Semes-Diabetes estimates also point to 6 percent of hyperglycemia-excessive blood sugar level characteristic of diabetes-that are treated in the emergency room correspond to people suffering from this disease but have not been diagnosed, with whatthat such a diagnosis ends up doing the optional of said service.
Data like these are those that have promoted Semes-Diabetes to the creation of the aforementioned protocol on the handling from the emergency of the patient with diabetes, the first of their class in the world.It has been agreed by the 120 members of the group, all of them emergency doctors distributed throughout the national territory.
“His main objective,” says Dr. Rafael Cuervo, coordinator of the document - is to improve the treatment at the discharge that emergency doctors give to patients with diabetes, facilitating knowledge and adequate management of antidiabetic therapies.These have evolved a lot in recent years and are increasingly complete, but also more complex. ”
In this regard, the protocol incorporates even latest generation drugs such as the analogues of LPG-1, which, says Dr. Cuervo, “the Emergency Doctors are not, for now, so accustomed to guide, but that have their clear indication,so your prescription should be properly valued for those patients whose circumstances need it. ”

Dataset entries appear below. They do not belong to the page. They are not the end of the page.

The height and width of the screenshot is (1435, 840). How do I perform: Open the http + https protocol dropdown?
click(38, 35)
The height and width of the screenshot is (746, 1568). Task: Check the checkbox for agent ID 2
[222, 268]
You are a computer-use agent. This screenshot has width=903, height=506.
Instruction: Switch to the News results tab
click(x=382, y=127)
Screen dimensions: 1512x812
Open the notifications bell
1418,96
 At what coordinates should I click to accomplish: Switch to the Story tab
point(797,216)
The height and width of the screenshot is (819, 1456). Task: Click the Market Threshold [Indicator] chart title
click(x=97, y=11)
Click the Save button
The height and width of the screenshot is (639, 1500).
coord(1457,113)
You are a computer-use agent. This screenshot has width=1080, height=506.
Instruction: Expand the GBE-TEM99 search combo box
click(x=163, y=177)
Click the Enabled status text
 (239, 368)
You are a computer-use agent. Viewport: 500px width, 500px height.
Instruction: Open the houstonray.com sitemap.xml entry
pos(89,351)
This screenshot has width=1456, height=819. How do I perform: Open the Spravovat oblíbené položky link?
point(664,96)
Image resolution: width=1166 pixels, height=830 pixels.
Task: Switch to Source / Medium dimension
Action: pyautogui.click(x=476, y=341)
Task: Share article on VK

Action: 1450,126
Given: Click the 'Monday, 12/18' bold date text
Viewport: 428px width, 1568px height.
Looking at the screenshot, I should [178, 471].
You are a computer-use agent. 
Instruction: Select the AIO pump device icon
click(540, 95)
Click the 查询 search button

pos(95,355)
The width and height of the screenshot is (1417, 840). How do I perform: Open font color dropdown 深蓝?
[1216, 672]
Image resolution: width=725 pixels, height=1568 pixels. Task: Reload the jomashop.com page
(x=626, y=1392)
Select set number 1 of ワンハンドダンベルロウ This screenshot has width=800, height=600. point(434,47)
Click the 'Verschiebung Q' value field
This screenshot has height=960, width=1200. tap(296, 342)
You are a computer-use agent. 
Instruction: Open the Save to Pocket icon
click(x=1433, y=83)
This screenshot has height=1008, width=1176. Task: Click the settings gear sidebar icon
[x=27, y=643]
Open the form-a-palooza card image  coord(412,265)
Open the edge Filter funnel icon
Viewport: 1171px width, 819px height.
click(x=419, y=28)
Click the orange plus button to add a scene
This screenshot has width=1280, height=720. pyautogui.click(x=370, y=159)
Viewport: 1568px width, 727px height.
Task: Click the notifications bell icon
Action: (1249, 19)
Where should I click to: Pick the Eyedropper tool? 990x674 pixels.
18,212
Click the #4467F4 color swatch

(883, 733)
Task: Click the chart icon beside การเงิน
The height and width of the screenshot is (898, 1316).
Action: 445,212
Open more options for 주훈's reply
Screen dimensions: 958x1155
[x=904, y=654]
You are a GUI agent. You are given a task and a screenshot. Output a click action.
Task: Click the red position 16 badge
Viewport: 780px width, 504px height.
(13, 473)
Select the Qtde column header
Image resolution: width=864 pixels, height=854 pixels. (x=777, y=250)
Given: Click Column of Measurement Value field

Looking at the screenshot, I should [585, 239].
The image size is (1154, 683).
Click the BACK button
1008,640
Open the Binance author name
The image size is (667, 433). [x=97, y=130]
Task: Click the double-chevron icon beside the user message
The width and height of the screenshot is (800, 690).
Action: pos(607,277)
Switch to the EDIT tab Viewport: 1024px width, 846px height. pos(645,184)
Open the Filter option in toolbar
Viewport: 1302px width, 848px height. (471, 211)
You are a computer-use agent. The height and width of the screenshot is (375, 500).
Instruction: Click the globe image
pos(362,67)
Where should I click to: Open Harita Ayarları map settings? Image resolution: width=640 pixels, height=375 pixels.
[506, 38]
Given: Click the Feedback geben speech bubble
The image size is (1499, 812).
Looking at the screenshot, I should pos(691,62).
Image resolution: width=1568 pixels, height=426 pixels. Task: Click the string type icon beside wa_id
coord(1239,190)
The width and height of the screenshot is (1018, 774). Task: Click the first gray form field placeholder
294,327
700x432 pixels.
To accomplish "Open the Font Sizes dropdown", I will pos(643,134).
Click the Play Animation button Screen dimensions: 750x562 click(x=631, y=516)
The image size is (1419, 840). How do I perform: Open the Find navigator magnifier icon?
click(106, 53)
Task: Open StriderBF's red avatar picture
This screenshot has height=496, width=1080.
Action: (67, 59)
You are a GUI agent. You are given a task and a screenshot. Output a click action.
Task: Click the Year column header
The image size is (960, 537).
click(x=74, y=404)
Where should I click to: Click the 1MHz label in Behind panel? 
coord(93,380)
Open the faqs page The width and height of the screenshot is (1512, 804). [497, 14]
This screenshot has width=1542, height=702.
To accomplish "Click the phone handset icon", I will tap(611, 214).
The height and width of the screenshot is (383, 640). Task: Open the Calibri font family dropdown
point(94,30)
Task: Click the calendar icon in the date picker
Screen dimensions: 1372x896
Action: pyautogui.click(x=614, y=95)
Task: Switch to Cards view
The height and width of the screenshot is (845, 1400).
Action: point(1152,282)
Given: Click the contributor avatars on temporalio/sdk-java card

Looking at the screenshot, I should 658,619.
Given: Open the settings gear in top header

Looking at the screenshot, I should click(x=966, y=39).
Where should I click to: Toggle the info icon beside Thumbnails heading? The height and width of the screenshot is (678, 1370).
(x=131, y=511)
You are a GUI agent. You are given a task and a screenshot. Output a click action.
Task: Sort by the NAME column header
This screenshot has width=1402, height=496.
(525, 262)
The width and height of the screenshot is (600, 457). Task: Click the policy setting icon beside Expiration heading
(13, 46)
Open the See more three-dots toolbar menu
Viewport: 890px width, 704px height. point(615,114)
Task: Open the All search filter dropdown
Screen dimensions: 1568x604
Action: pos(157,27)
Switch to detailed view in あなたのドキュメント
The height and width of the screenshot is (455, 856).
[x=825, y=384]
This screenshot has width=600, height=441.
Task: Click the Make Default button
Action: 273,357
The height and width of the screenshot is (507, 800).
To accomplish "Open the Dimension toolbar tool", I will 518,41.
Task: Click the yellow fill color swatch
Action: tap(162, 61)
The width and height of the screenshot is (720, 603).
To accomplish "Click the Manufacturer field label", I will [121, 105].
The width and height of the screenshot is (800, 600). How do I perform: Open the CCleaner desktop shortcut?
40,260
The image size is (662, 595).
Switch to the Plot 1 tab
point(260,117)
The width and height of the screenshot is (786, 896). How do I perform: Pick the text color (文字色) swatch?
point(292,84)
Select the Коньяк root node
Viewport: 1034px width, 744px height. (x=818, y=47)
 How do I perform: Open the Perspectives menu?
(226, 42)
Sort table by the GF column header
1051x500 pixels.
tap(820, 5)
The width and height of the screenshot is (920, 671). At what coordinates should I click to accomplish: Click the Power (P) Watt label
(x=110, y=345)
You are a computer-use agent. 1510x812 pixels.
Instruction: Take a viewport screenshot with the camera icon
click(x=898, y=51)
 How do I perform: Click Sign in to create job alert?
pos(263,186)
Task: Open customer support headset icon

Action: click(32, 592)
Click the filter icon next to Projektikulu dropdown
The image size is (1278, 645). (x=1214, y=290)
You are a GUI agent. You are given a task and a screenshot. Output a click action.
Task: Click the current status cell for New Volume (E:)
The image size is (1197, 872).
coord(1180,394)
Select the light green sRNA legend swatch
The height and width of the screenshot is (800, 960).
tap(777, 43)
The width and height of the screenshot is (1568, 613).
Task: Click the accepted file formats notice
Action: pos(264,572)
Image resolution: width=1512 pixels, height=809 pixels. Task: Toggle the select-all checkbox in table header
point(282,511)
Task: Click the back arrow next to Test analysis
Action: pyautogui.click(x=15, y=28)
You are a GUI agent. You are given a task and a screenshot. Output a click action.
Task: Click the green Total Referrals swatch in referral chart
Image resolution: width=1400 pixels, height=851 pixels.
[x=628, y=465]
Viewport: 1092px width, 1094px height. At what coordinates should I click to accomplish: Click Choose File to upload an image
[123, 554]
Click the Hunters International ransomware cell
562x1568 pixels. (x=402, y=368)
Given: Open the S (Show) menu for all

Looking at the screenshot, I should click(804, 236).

According to Dr. Juan J. González Armengol, president of the Semes, “regardless of the cause of their consultation, diabetes patients who are discharged from the emergency department should do so with the correct antidiabetic treatment, which allows themmaintain or recover control of their glycemic levels so as not to interfere with the disease by which they came to consultation and improving their prognosis. ”
To this end, the protocol contemplates all the possibilities with which the emergency doctor can be found, from the care of patients with diabetes already diagnosed as not known, through the different options of existing treatments and the possibility of initiating them -if theDiagnosis is produced in the emergency room-, maintain or modify them.
The document itself specifies that "the diabetic patient at discharge from emergencies will hardly have a subsequent monitoring by the emergency doctor who prescribes the treatment."Therefore, the correct referral of the patient to the appropriate specialist, the primary care doctor, the endocrinologist, the geriatrician or the specialist in internal medicine.
The protocol - concludes Dr. González Armengol - “also grants a very important role to nursing, both at the outpatient level, in the figure of diabetes educators, and at a hospital level in emergencies, with survival education fordiabetes, in which the nurses of these services themselves must be gradually formed to help optimize the results of the prescribed treatment. ”
The document is written and presented in an agile and simple way to facilitate their consultation for emergency physicians, all of whom will be sent in the coming months through days, courses, teleconferences and similar initiatives, both nationally andregional and local.It will also be disseminated on the website of the Semes-Diabetes group (www.semesdiabetes.com) and in their social networks.